Meanwhile, a new character appears on scene—a certain Jessica who steps up and confronts Fidel about their previous affair. Veronica reveals that Lena is also Fidel's daughter and she is bound to seek revenge for what she and her daughter had been through all these years. In the midst of Jackie's charity work for the victims of the explosion, Veronica disguises herself as a meek and weak mother of a sick daughter who's a big fan of Jackie's. Goodhearted Jackie promised her that she would visit her daughter one of these days and it will be the beginning of another chain of trials in her life.

Part 2: The Revenge of the Mistress and the Daughter
Lena and Veron starts to suck up to Fidel's family and begins to ruin their lives.

Everyone rushes as a new day begins. Jackie prepares to visit Veron and her daughter while Veron makes frantic calls to Lena to come home. Celine struggles to hide her condition from JB while Eli is sent by Fidel to meet with a certain Mr. Jimenez. In his meeting, Eli tries to convince Mr. Jimenez to invest on Fidel's project but refuses to do so because of his father-in-law's reputation. Because of what he heard, Eli was forced to defend Fidel's credibility but only ended up upsetting both Mr. Jimenez and Fidel. So he goes to Sta. Rita to seek comfort in confiding to Dadoods in his grave.

Meanwhile, Jackie and Celine too were upset to find that Veron had tricked them to come to her house only so she could reveal to them that Lena is Jackie's half sister. The two cousins were not convinced by this and left but Jackie remains bothered by the incident. Soon, Jackie discovers that Celine might be pregnant but is saddened by the fact that she might end up not having a child at all. Lena confronts her mother and asks her to stop begging the Madrigal's to accept her as family, but Veron insists on seeking revenge so Lena decided to run away. She returns to Sta. Rita to reunite with Joaquin, her one true love. She fails to find him there but instead meets Eli whom she mistook as Joaquin.

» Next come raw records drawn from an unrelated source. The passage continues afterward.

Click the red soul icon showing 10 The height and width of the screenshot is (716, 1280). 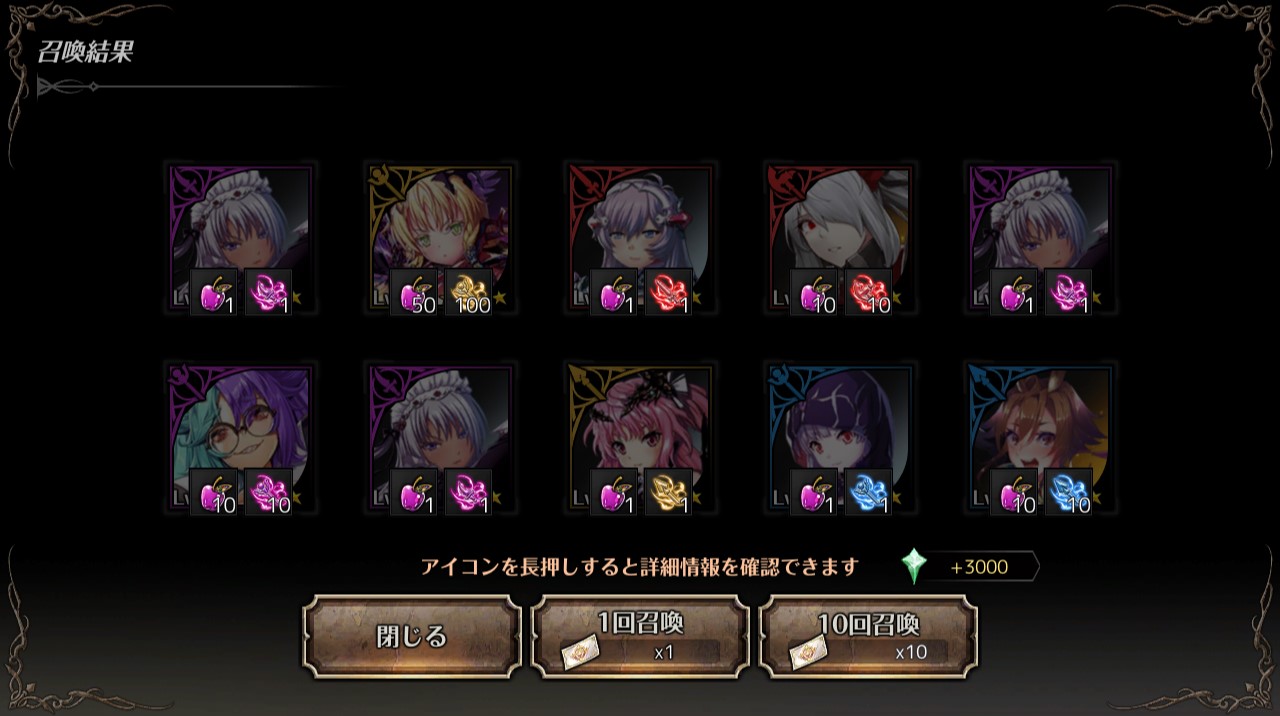868,293
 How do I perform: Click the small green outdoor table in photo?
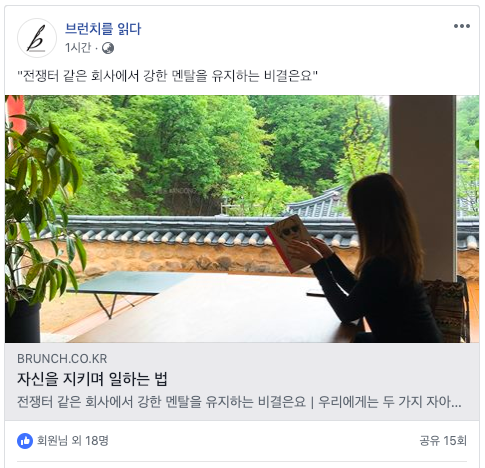132,287
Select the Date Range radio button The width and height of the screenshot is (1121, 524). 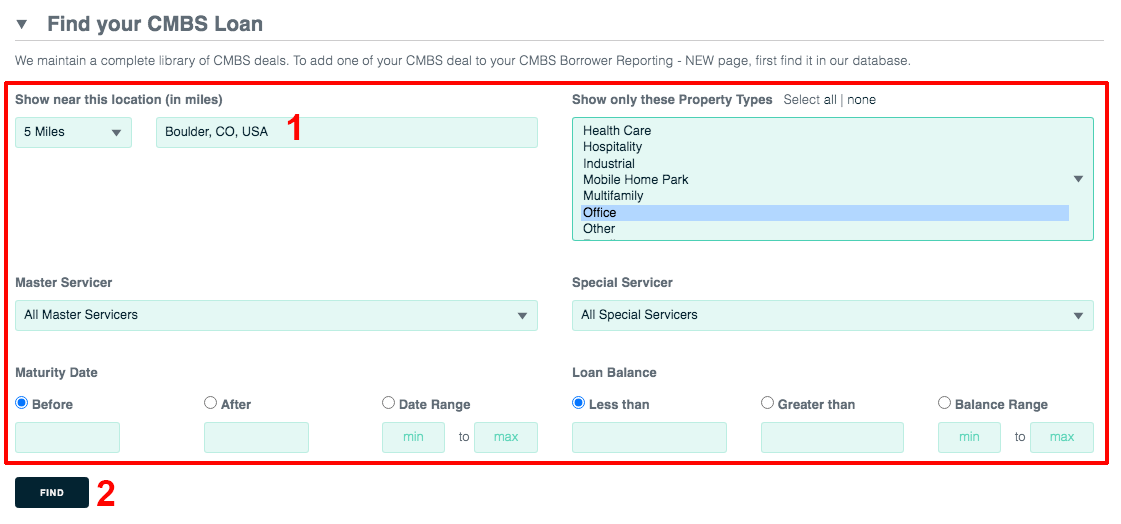coord(388,403)
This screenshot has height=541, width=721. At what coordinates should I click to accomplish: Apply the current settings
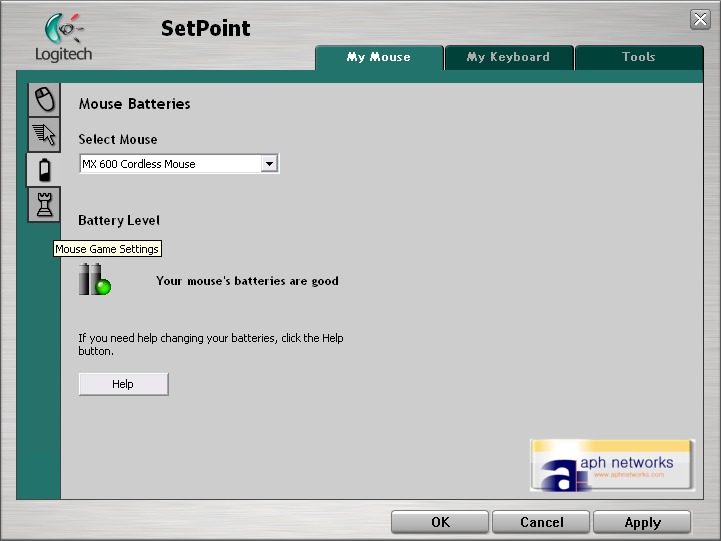pyautogui.click(x=642, y=522)
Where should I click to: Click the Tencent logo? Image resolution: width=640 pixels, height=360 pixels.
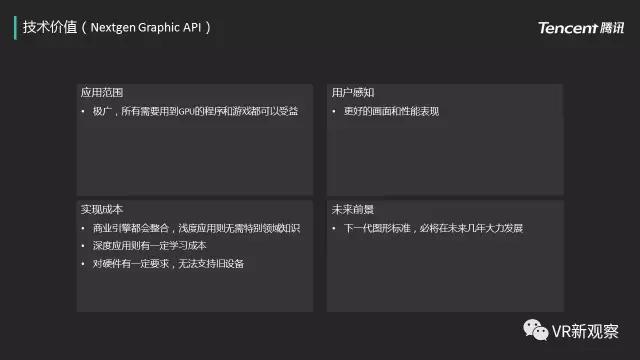(581, 28)
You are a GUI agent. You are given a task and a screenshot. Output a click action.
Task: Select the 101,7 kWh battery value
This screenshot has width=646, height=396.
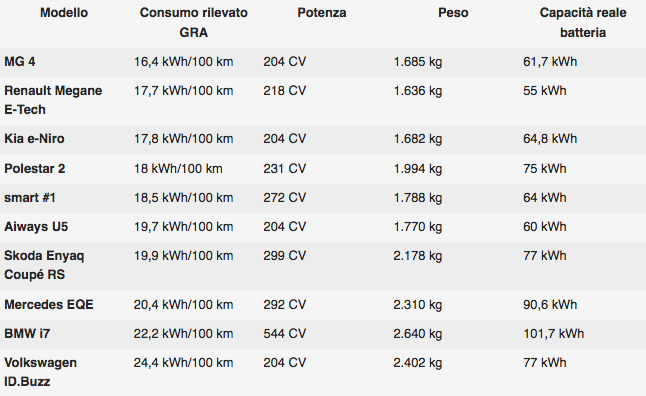pos(554,334)
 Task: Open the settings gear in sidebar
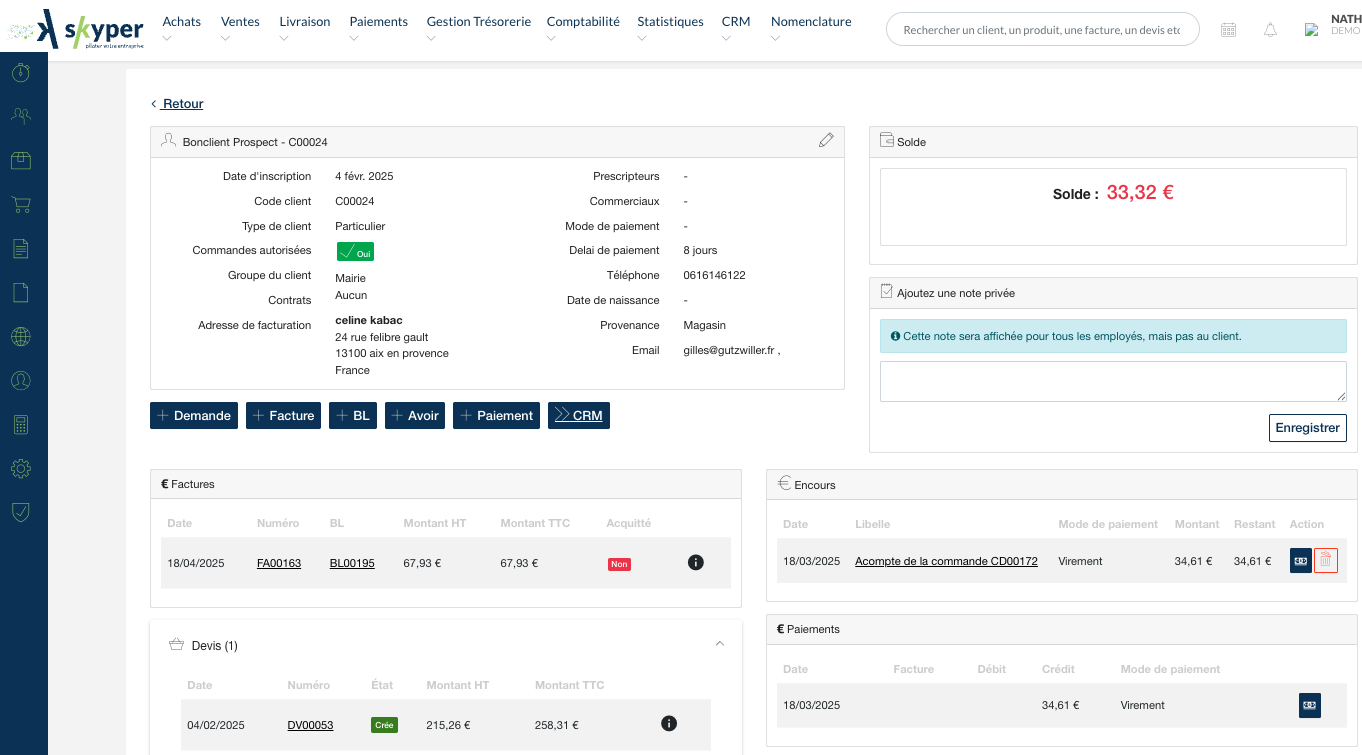(21, 468)
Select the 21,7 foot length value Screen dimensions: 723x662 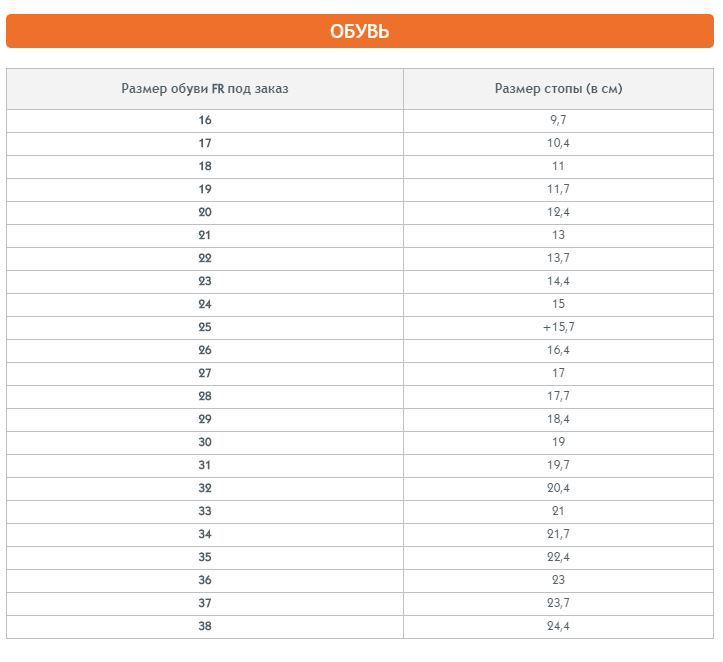[x=558, y=534]
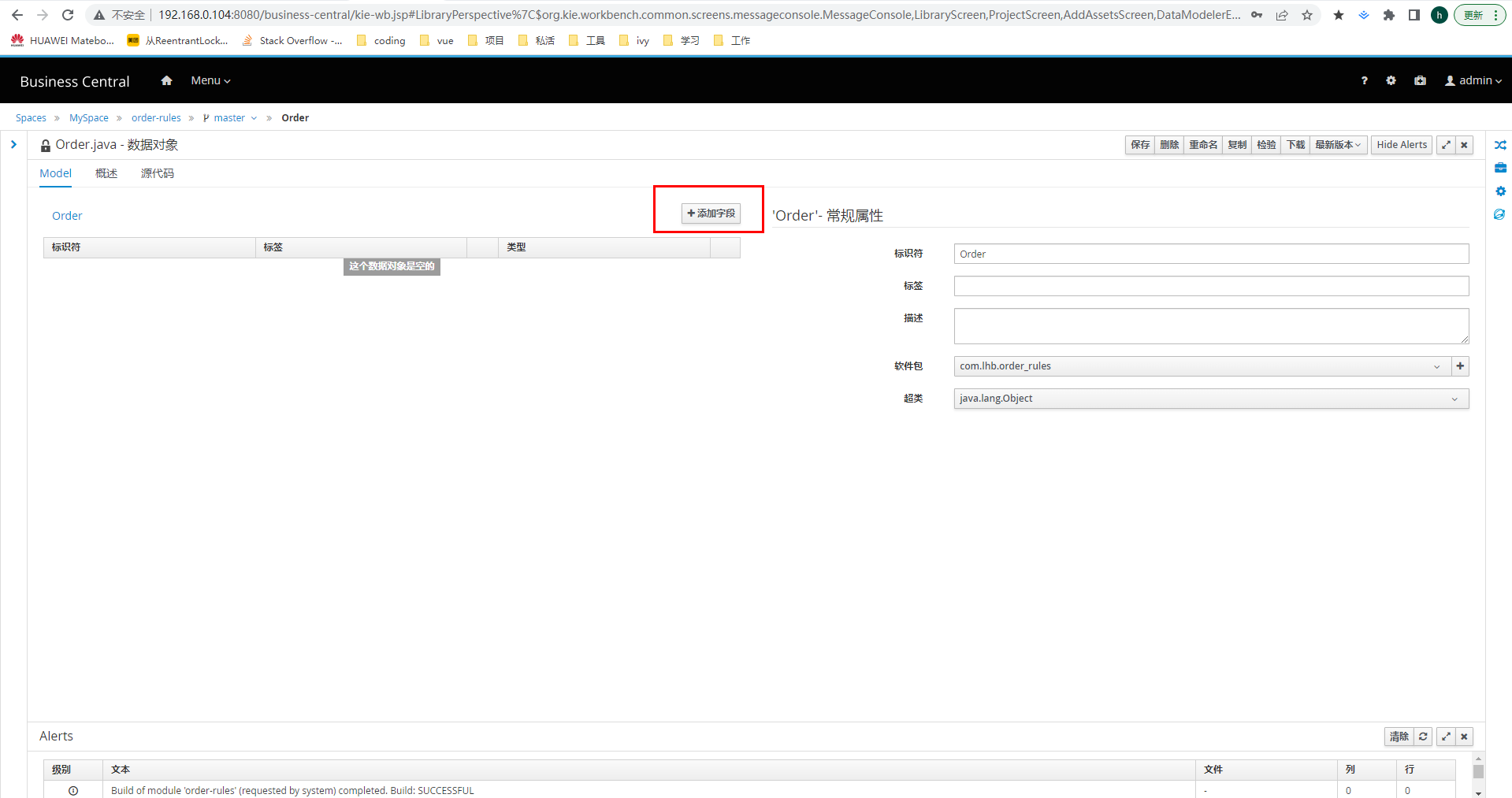Viewport: 1512px width, 798px height.
Task: Click the shuffle arrows icon in the right sidebar
Action: (x=1500, y=145)
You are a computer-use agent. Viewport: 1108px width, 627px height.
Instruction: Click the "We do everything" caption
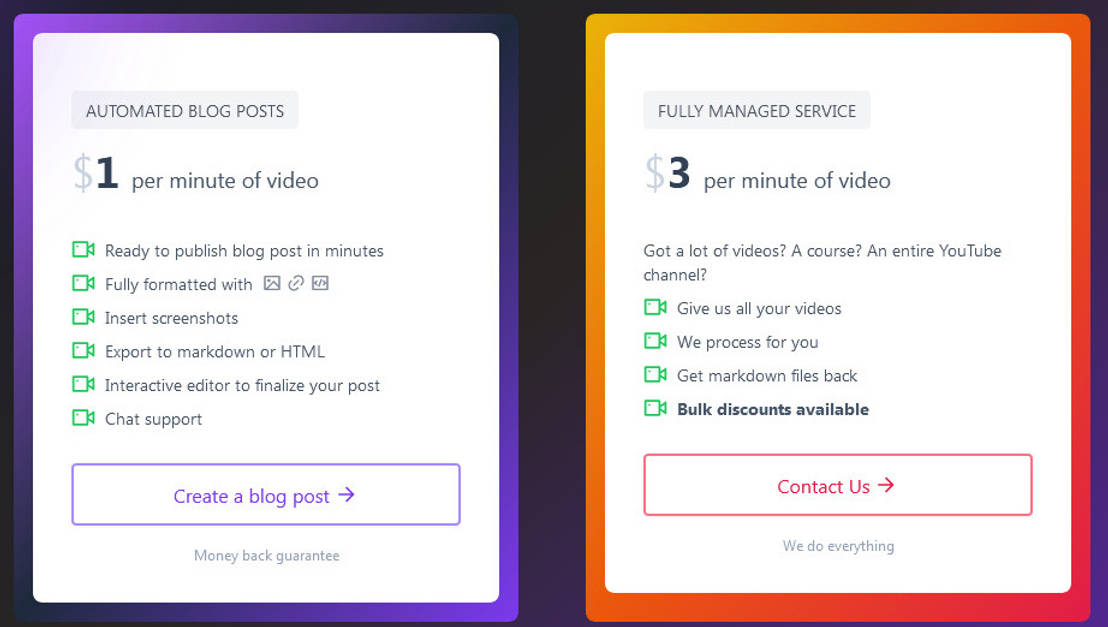(838, 546)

Veron tried to seduce Fidel while Monique and Jackie aren't in the house but Veron was stopped.

Amang/Mateo told Eli about his past with Fidel. It is revealed that he was badly beaten when he was still young, and left in a very bad state. A woman found her and they had a relationship; they too had a daughter (Onay/Annajoy). It is also revealed why Mateo's hand was disfigured - Fidel ordered Tomas to shoot Mateo's hand using a gun. When Mateo went abroad for a better living, he learned that his wife was raped by Fidel. He went back to Philippines for revenge though being stopped by his wife; a fire later broke out in the area and he was thinking that his wife and daughter perished, though his presumed dead daughter Onay is actually alive. When Fidel asked Eli about his business plans for Mateo, Eli told his father-in-law that he will let Mateo join their company. Fidel felt uneasy because Veron (also Mateo's assistant) told him that she will be in his office as long as Mateo is in his house.

Corazon shared moments with Mateo. When she was going back home, Tomas caught her and dragged her into his car. When they reached their house, Tomas beat her and pointed a gun on her. Corazon tried to resist, and Mateo went into Tomas' house. In the process JB also goes to the same house, and Tomas and Mateo fought for the gun, with Mateo trying to prevent Tomas. JB gets accidentally shot and was rushed to the hospital. Celine vomited, too and was rushed by Onay to the hospital. Tomas was assaulted by Amang's men.

Part 3: Quarrel Tension
The fight between Veron and Lena and the Madrigals unravels.

Lena's hopes fell when 'Joaquin' turned out to be someone else. Jackie is so sorry about the whole thing that she vows to do everything in her power to find Lena's true love. Lena tearfully assures her though that she appreciates her efforts to join her endless search, which has strengthened their bond as sisters.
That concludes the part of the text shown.